Your Rights Under The Federal Fair Credit Reporting Act (FCRA)
The Fair Credit Reporting Act (FCRA) is designed to help ensure that CRAs (Credit Reporting Agencies) furnish correct and complete information to businesses to use when evaluating your application.
Your rights under the Fair Credit Reporting Act:
- You have the right to receive a copy of your credit report. The copy of your report must contain all of the information in your file at the time of your request.
- You have the right to know the name of anyone who received your credit report in the last year for most purposes or in the last two years for employment purposes.
- Any company that denies your application must supply the name and address of the CRA they contacted, provided the denial was based on information given by the CRA.
- You have the right to a free copy of your credit report when your application is denied because of information supplied by the CRA. Your request must be made within 60 days of receiving your denial notice.

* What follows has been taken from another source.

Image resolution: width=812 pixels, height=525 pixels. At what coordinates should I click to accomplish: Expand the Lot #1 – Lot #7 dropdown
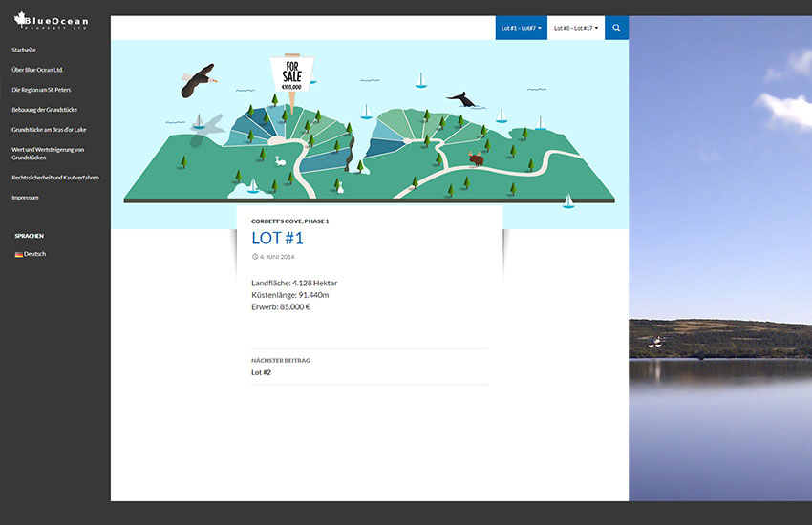coord(521,28)
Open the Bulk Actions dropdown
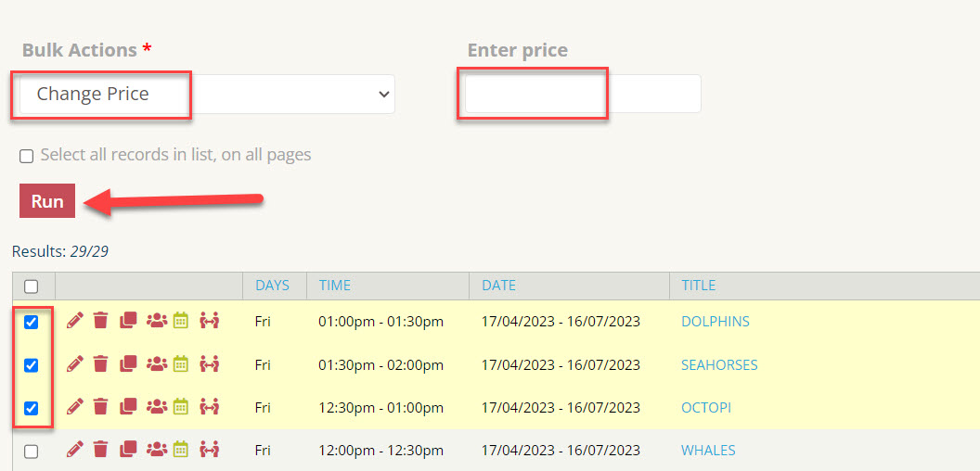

- If you contest the completeness or accuracy of information in your report, you should file a dispute with the CRA and with the company that furnished the information to the CRA. Both the CRA and the furnisher of information are legally obligated to reinvestigate your dispute
A Summary of the Fair Credit Reporting Act is available on our web site. See the link on the left side of this page.
You may have additional rights under state law. You may contact a state or local consumer protection agency or a state attorney general to learn those rights.